Another challenge stems from obsolete data. As a real-life example, consider graphs converted from IT databases at a telecommunication company. The databases were developed in stages over years and have a large schema with hundreds of attributes. About 80% of the attributes were copied from earlier versions and have not been touched for years. No one can tell what these attributes are for, but no one has the gut to drop them in the fear of information loss. As a result, a large bulk of the graphs is obsolete. As another example, there are a large number of zombie accounts in Twitter. As reported by The New York Times, 71% of Lady Gaga’s followers are fake or inactive, and it is 58% for Justin Bieber. The obsolete data incur heavy time and space costs and often obscure query answers.

The challenges give rise to several questions. Is it possible to find a compact representation of graphs that is generic and lossless? That is, we want to reduce big graphs to a substantially smaller form. Moreover, using the same representation, we want to compute exact answers to queries of different classes at the same time. In addition, can the representation separate up-to-date data from obsolete components without loss of information? Can we adapt existing evaluation algorithms to the compact form, without the need for redeveloping the algorithms starting from scratch? Furthermore, can we efficiently and incrementally maintain the representation in response to updates to the original graphs?

Contributions and organization. In this paper, we propose a new approach to tackling these challenges, by extending the idea of graph contraction.

(1) A contraction scheme (Sect. 2). We propose a contraction scheme to reduce big graphs into smaller ones. It contracts obsolete components and regular structures into supernodes, and prioritizes up-to-date data. For each query class \(\mathcal {Q}\), supernodes carry a synopsis \(S_\mathcal {Q}\) that records key features needed for answering queries of \(\mathcal {Q}\). As opposed to conventional graph summarization and compression, the scheme is generic and lossless. A contracted graph retains the same topological structure for all query classes \(\mathcal {Q}\), and the same synopses \(S_\mathcal {Q}\) work for all queries in the same class \(\mathcal {Q}\). Only \(S_\mathcal {Q}\) may vary for different query classes \(\mathcal {Q}\). We identify regular structures to contract in different types of graphs, and develop a (parallel) contraction algorithm.

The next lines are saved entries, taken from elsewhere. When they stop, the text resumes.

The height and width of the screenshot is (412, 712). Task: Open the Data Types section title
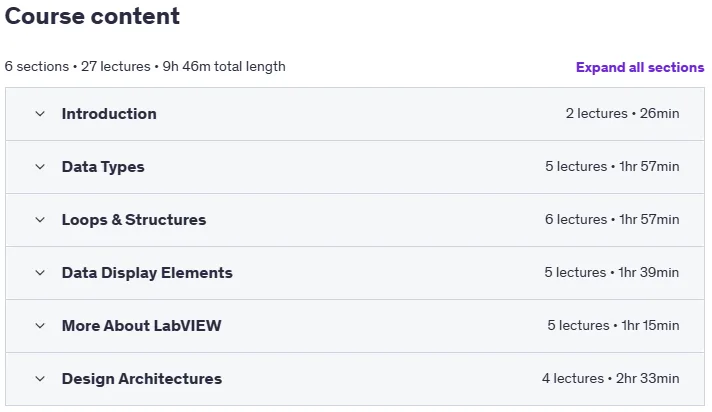[103, 167]
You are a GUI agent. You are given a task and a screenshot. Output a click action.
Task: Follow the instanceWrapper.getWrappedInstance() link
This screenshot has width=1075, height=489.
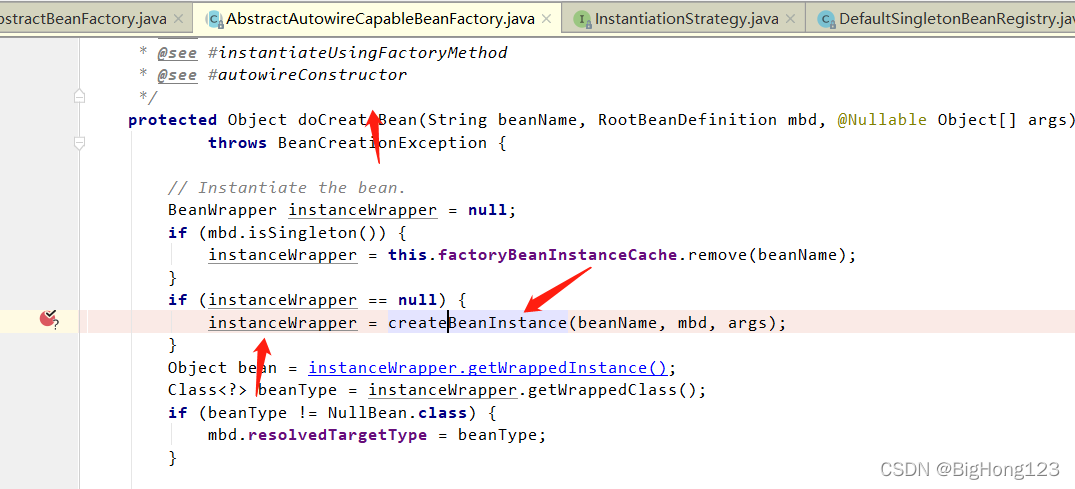pyautogui.click(x=487, y=367)
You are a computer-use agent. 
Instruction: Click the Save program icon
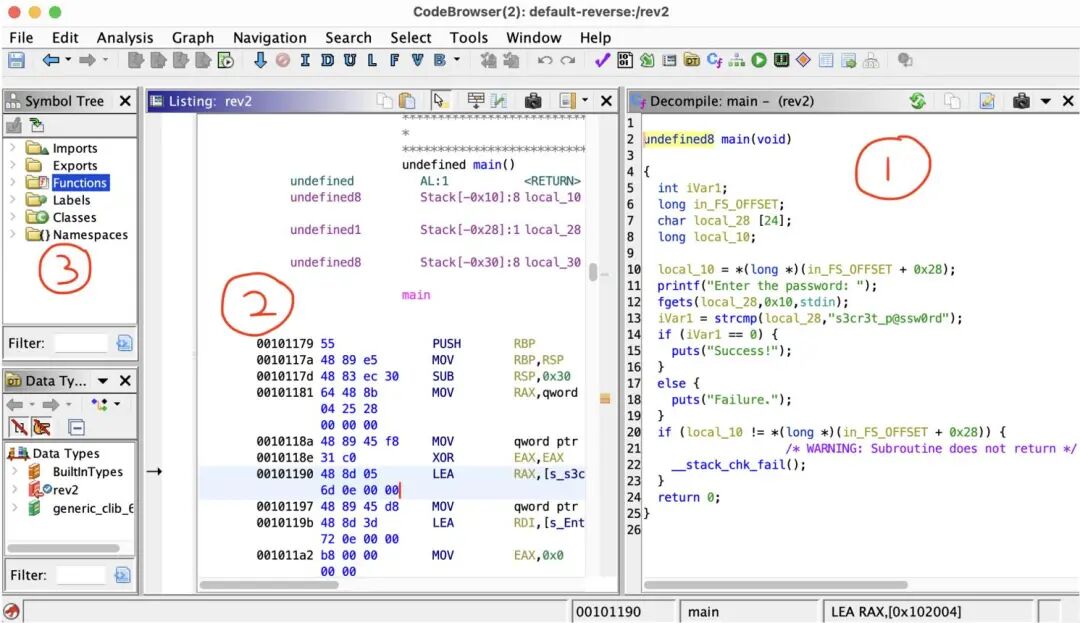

(2) Proof of concept (Sect. 3). We show that existing query evaluation algorithms can be readily adapted to contracted graphs. In a nutshell, we extend the algorithms to handle supernodes. When answering a query Q in \(\mathcal {Q}\), we make use of the synopsis \(S_\mathcal {Q}\) of a supernode if it carries sufficient information for answering Q, and decontract the supernode only when necessary. We pick five different query classes: subgraph isomorphism (\(\mathsf {SubIso}\)), triangle counting (\(\mathsf {TriC}\)), shortest distance (\(\mathsf {Dist}\)), connected component (\(\mathsf {CC}\)) and clique decision (\(\mathsf {CD}\)) based on the following dichotomies:

\(\circ \):

label-based queries (\(\mathsf {SubIso}\)) versus non-label based ones (\(\mathsf {TriC}\), \(\mathsf {Dist}\), \(\mathsf {CC}\), \(\mathsf {CD}\));

\(\circ \):

local queries (\(\mathsf {SubIso}\), \(\mathsf {TriC}\), \(\mathsf {CD}\)) versus non-local ones (\(\mathsf {Dist}\), \(\mathsf {CC}\)); and

\(\circ \):

various degrees of topological constraints (\(\mathsf {Dist}\) \(\prec \) \(\mathsf {CC}\) \(\prec \) \(\mathsf {TriC}\)\(\prec \) \(\mathsf {CD}\)\(\prec \) \(\mathsf {SubIso}\)).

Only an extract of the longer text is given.